Abdul Muthalib merupakan pemimpin Makkah dan kaum Quraisy ketika Abrahah, penguasa Yaman, berencana menghancurkan Ka’bah. Tugasnya adalah menyediakan akomodasi dan konsumsi (al-Rafadah) serta air dan kebutuhan pokok bagi para peziarah Ka’bah (al-Siqayah).
Dengan kepribadian yang kuat, berani, tegas, dan mampu menahan diri dalam menghadapi musuh, Abdul Muthalib tidak merasa takut sedikit pun saat menemui Abrahah untuk meminta kembali unta miliknya yang dirampas.
Abrahah memiliki ambisi besar untuk menghancurkan Ka’bah agar masyarakat Arab berpindah kiblat ke Yaman. Ia mendirikan gereja megah Al-Qullais di ibu kota Yaman, Shan’a. Motif lainnya adalah ekonomi; Abrahah ingin para pedagang yang biasanya berdagang di Makkah pada musim haji berpindah ke Yaman.
Setelah persiapan matang, Abrahah berangkat menuju Makkah dengan seekor gajah dan pasukannya. Terdapat delapan atau dua belas ekor gajah yang menyertainya.
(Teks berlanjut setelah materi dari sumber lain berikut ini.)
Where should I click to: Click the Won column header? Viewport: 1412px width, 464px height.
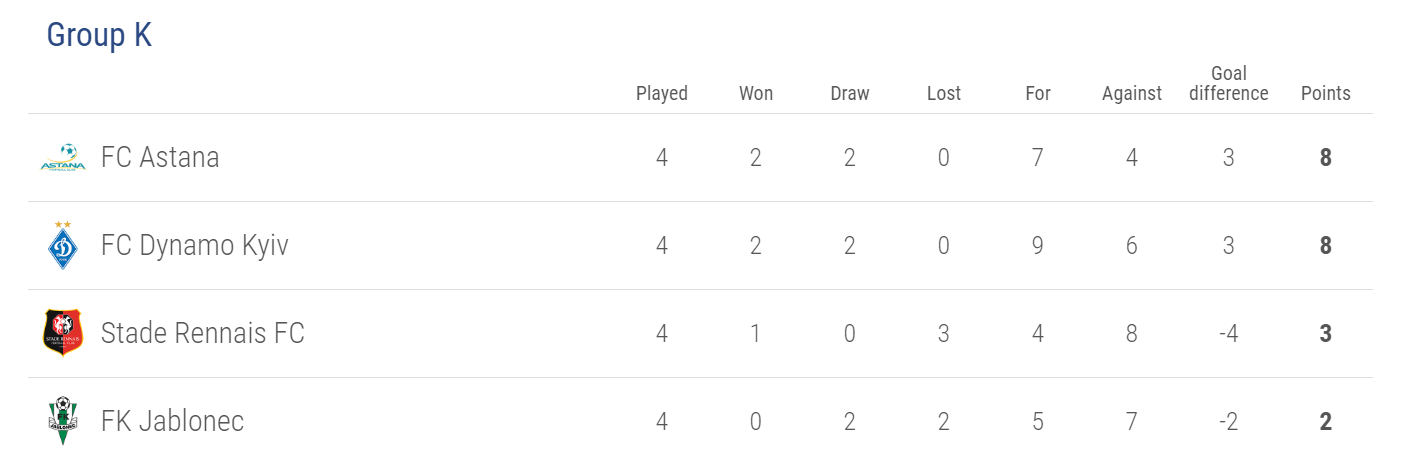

Saat tiba di al-Mughammas, sekitar 3,6 kilometer dari Makkah menuju Thaif, Abrahah dan pasukannya mendirikan kemah untuk beristirahat.
Karena penunjuk jalannya wafat, Abrahah mengutus seorang utusan untuk menemui pemimpin suku Quraisy. Utusan tersebut menyampaikan bahwa kedatangan Abrahah ke Makkah hanya untuk menghancurkan Ka’bah dan bukan untuk berperang. Namun, jika penduduk Makkah ingin melawan, pemimpin mereka dapat menemui Abrahah.
Dalam kesempatan itu, Abrahah menyita harta benda kaum Quraisy, termasuk 200 ekor unta milik Abdul Muthalib. Tidak terima dengan tindakan tersebut, Abdul Muthalib datang sendirian menemui Abrahah di perkemahannya untuk menuntut kembali unta-untanya.
Abrahah yang sebelumnya menghormati Abdul Muthalib merasa kecewa karena Abdul Muthalib hanya meminta unta-untanya dan tidak membahas tentang Ka’bah yang akan dihancurkan. “Aku pada mulanya kagum kepadamu, tetapi kekagumanku sirna setelah engkau berbicara meminta 200 ekor untamu itu,” ujar Abrahah.
Menanggapi pernyataan tersebut, Abdul Muthalib menjawab singkat namun tajam, “Unta-unta itu aku pemiliknya, sedangkan Rumah itu ada juga pemiliknya yang akan membelanya.” Abrahah meremehkan keyakinan Abdul Muthalib dan bersikeras bahwa Pemilik Rumah tidak akan mampu menghalanginya.
Abdul Muthalib mempersilakan Abrahah melanjutkan misinya dan menerima pengembalian 200 ekor unta yang kemudian disembelih sebagai persembahan kepada Ka’bah. Dalam proses tersebut, Abdul Muthalib berdoa kepada Allah agar melindungi Ka’bah dari serangan Abrahah.
Selain itu, Abdul Muthalib juga mencoba melobi agar Abrahah membatalkan niatnya. Ia bahkan menawarkan sepertiga kekayaan Tihamah, tetapi Abrahah tetap pada pendiriannya untuk menghancurkan Ka’bah.
Setelah kembali ke Makkah dengan perasaan cemas, Abdul Muthalib menyadari bahwa penduduk Makkah tidak akan bisa melawan pasukan Abrahah yang terlatih. Ia kemudian bertawakkal dan menyerahkan semuanya kepada Pemilik Ka’bah setelah melakukan segala usaha.
Ketika Abrahah memerintahkan pasukannya untuk menuju Ka’bah, sesuatu yang aneh terjadi; gajah yang ditungganginya tidak mau bergerak menuju Ka’bah, tetapi patuh jika diarahkan ke arah lain. Akhirnya, Allah mengirim burung-burung ababil untuk menyerang Abrahah dan pasukannya. Seperti yang tercantum dalam QS. Al-Fiil, Abrahah dan pasukannya tewas mengenaskan, misi mereka untuk menghancurkan Ka’bah pun gagal total.